Dear Ali: I read one headline that said real estate commissions are going up, and one that said they're going down. Which newspaper do I cancel?
A: Both of them, because you can read me on the Internet. (Just kidding all my friends at The New York Times!)
The source of the confusion is a new study by ForSaleByOwner.com, a discount competitor to traditional brokerages, which argues that aggregate commissions paid by homeowners to brokers dropped about 21 percent in 2008. That makes sense, because both home prices and the volume of home sales have slid over the past couple of years, so there's a smaller pie for commissions to be carved from.

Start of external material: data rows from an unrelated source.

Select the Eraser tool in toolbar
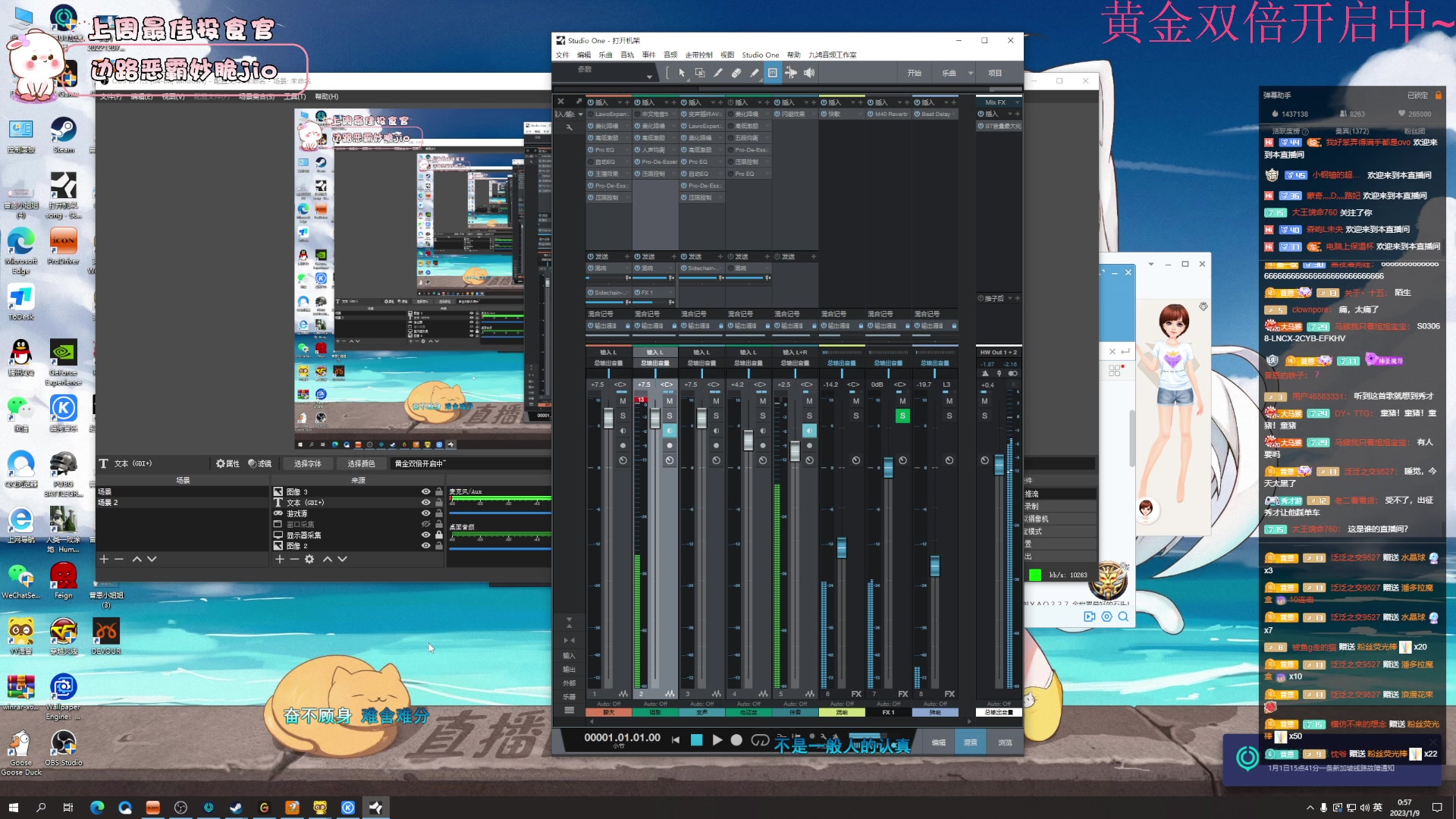Viewport: 1456px width, 819px height. pyautogui.click(x=736, y=73)
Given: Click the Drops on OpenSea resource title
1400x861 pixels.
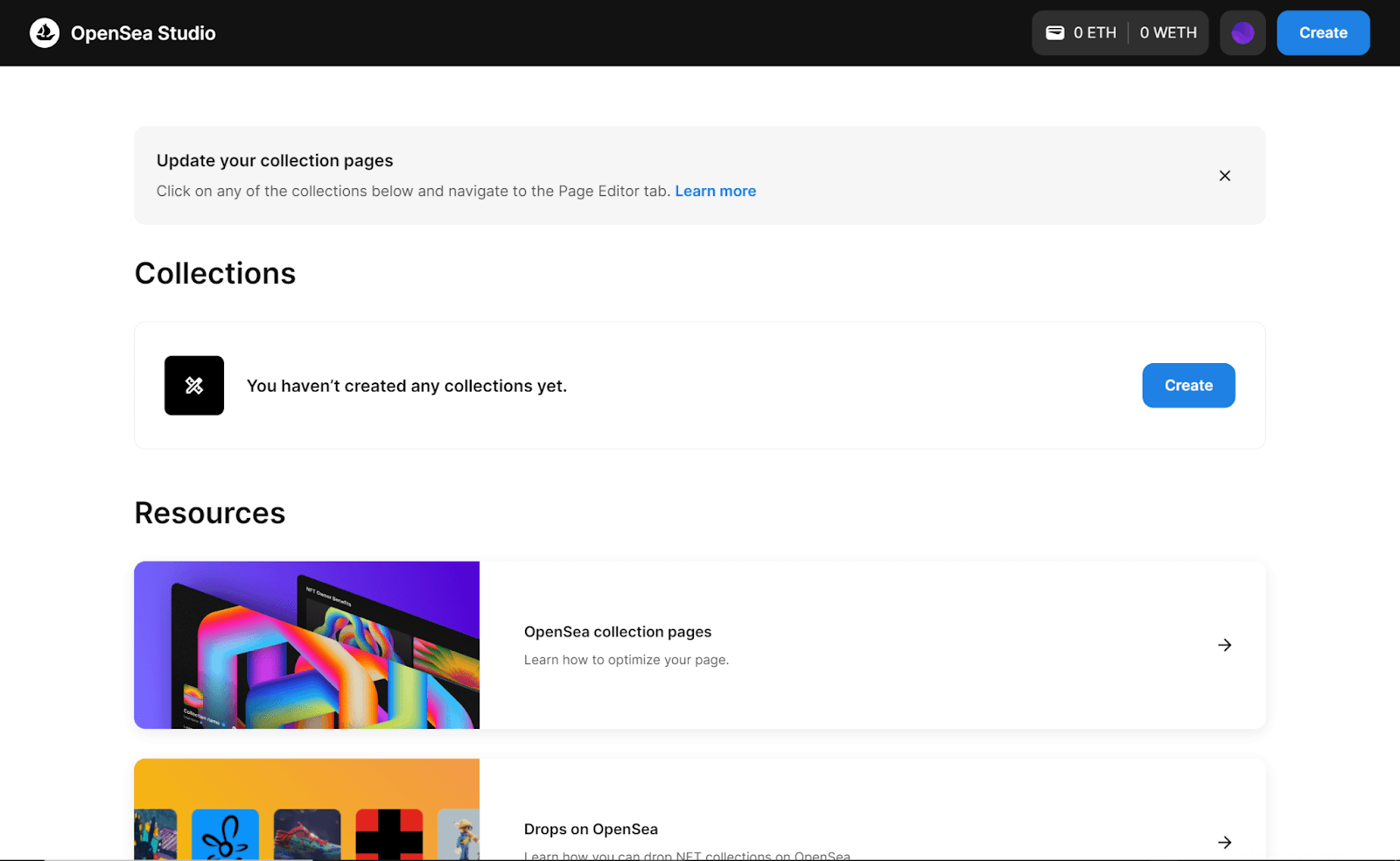Looking at the screenshot, I should tap(592, 829).
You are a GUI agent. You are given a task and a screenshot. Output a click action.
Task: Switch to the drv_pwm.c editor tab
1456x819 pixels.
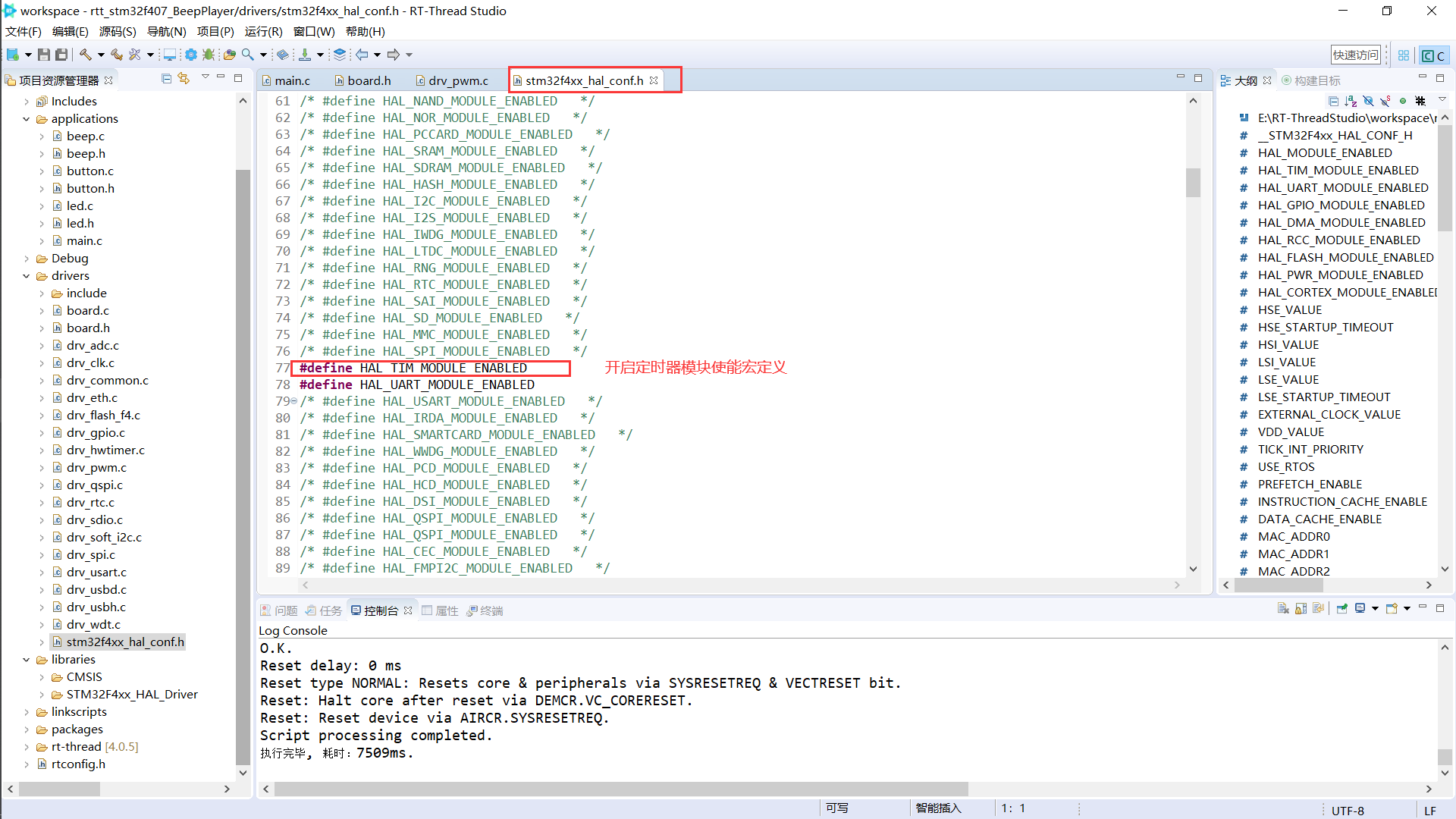(x=458, y=80)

However, commission rates themselves have been edging up the past couple of years, according to Real Trends, the data people who track real estate commissions:
- 2005: 5.02 percent
- 2008: 5.2 percent
Now if you're a homeseller, the really big question that should be in your head is, "But how do I pay the lowest commission for the best service possible?" (Unless you're my uncle, and the question in your head is "How do I pay less than the 5.2 percent, and by how much, and I'll let the chips fall where they may about whether I'm getting cheap service?")
The answer is pretty simple: you ask. If you want to go with a lower-commission firm, find out what they do and don't offer for their bargain rates. Some firms, for example, may put your listing out on the Internet but expect you to take out ads in newspapers or show the property yourself.
But more importantly, if you interview three real estate agents and ask them about their marketing plans and their commission structures, and ask each of them for a discount, you'll probably get one. A Consumer Reports survey that came out last year had respondents reporting that if they asked for a discount on real estate commissions, they got one 71 percent of the time.
Now, are you gonna eat that last bite of pie, or can I have it?